== Task ==
This exercise asks for the whole listing to be restated exactly.

........

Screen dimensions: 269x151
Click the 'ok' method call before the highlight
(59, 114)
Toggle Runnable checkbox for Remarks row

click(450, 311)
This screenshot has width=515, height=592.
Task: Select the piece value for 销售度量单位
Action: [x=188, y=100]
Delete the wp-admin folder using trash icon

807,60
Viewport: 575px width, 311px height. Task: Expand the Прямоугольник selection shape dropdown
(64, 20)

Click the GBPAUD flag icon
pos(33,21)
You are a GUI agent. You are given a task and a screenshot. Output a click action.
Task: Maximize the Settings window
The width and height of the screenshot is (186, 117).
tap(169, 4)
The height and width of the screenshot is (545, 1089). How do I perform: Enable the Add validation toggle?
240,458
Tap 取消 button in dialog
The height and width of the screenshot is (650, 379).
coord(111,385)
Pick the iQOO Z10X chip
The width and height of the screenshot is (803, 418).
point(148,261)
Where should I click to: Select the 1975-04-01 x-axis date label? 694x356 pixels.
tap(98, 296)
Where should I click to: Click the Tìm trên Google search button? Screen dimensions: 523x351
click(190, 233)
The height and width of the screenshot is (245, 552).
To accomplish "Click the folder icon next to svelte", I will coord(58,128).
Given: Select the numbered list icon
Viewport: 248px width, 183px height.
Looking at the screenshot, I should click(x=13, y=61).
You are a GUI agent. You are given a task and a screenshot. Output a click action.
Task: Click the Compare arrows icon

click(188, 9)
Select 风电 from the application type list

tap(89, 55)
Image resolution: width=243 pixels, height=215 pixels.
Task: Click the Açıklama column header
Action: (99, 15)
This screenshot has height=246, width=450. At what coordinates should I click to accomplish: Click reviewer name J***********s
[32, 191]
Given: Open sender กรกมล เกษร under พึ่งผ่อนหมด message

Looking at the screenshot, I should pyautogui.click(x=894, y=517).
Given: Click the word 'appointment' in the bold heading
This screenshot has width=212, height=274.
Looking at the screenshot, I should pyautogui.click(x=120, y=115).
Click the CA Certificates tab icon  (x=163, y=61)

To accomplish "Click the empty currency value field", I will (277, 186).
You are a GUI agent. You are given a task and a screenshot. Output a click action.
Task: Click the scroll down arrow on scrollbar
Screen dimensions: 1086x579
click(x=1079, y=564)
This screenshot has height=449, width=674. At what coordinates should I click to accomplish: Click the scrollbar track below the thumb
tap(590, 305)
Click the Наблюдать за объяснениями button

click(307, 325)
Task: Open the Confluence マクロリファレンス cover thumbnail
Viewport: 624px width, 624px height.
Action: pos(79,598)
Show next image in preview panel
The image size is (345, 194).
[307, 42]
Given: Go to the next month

........

== Exercise output ==
Screen dimensions: 269x151
Click the 'ok' method call before the highlight
(59, 114)
Toggle Runnable checkbox for Remarks row

click(450, 311)
This screenshot has width=515, height=592.
Task: Select the piece value for 销售度量单位
Action: [x=188, y=100]
Delete the wp-admin folder using trash icon

807,60
Viewport: 575px width, 311px height. Task: Expand the Прямоугольник selection shape dropdown
(64, 20)

Click the GBPAUD flag icon
pos(33,21)
You are a GUI agent. You are given a task and a screenshot. Output a click action.
Task: Maximize the Settings window
The width and height of the screenshot is (186, 117).
tap(169, 4)
The height and width of the screenshot is (545, 1089). How do I perform: Enable the Add validation toggle?
240,458
Tap 取消 button in dialog
The height and width of the screenshot is (650, 379).
coord(111,385)
Pick the iQOO Z10X chip
The width and height of the screenshot is (803, 418).
point(148,261)
Where should I click to: Select the 1975-04-01 x-axis date label? 694x356 pixels.
tap(98, 296)
Where should I click to: Click the Tìm trên Google search button? Screen dimensions: 523x351
click(190, 233)
The height and width of the screenshot is (245, 552).
To accomplish "Click the folder icon next to svelte", I will coord(58,128).
Given: Select the numbered list icon
Viewport: 248px width, 183px height.
Looking at the screenshot, I should click(x=13, y=61).
You are a GUI agent. You are given a task and a screenshot. Output a click action.
Task: Click the Compare arrows icon

click(188, 9)
Select 风电 from the application type list

tap(89, 55)
Image resolution: width=243 pixels, height=215 pixels.
Task: Click the Açıklama column header
Action: (99, 15)
This screenshot has height=246, width=450. At what coordinates should I click to accomplish: Click reviewer name J***********s
[32, 191]
Given: Open sender กรกมล เกษร under พึ่งผ่อนหมด message

Looking at the screenshot, I should pyautogui.click(x=894, y=517).
Given: Click the word 'appointment' in the bold heading
This screenshot has width=212, height=274.
Looking at the screenshot, I should pyautogui.click(x=120, y=115).
Click the CA Certificates tab icon  (x=163, y=61)

To accomplish "Click the empty currency value field", I will (277, 186).
You are a GUI agent. You are given a task and a screenshot. Output a click action.
Task: Click the scroll down arrow on scrollbar
Screen dimensions: 1086x579
click(x=1079, y=564)
This screenshot has height=449, width=674. At what coordinates should I click to accomplish: Click the scrollbar track below the thumb
tap(590, 305)
Click the Наблюдать за объяснениями button

click(307, 325)
Task: Open the Confluence マクロリファレンス cover thumbnail
Viewport: 624px width, 624px height.
Action: pos(79,598)
Show next image in preview panel
The image size is (345, 194).
[307, 42]
Given: Go to the next month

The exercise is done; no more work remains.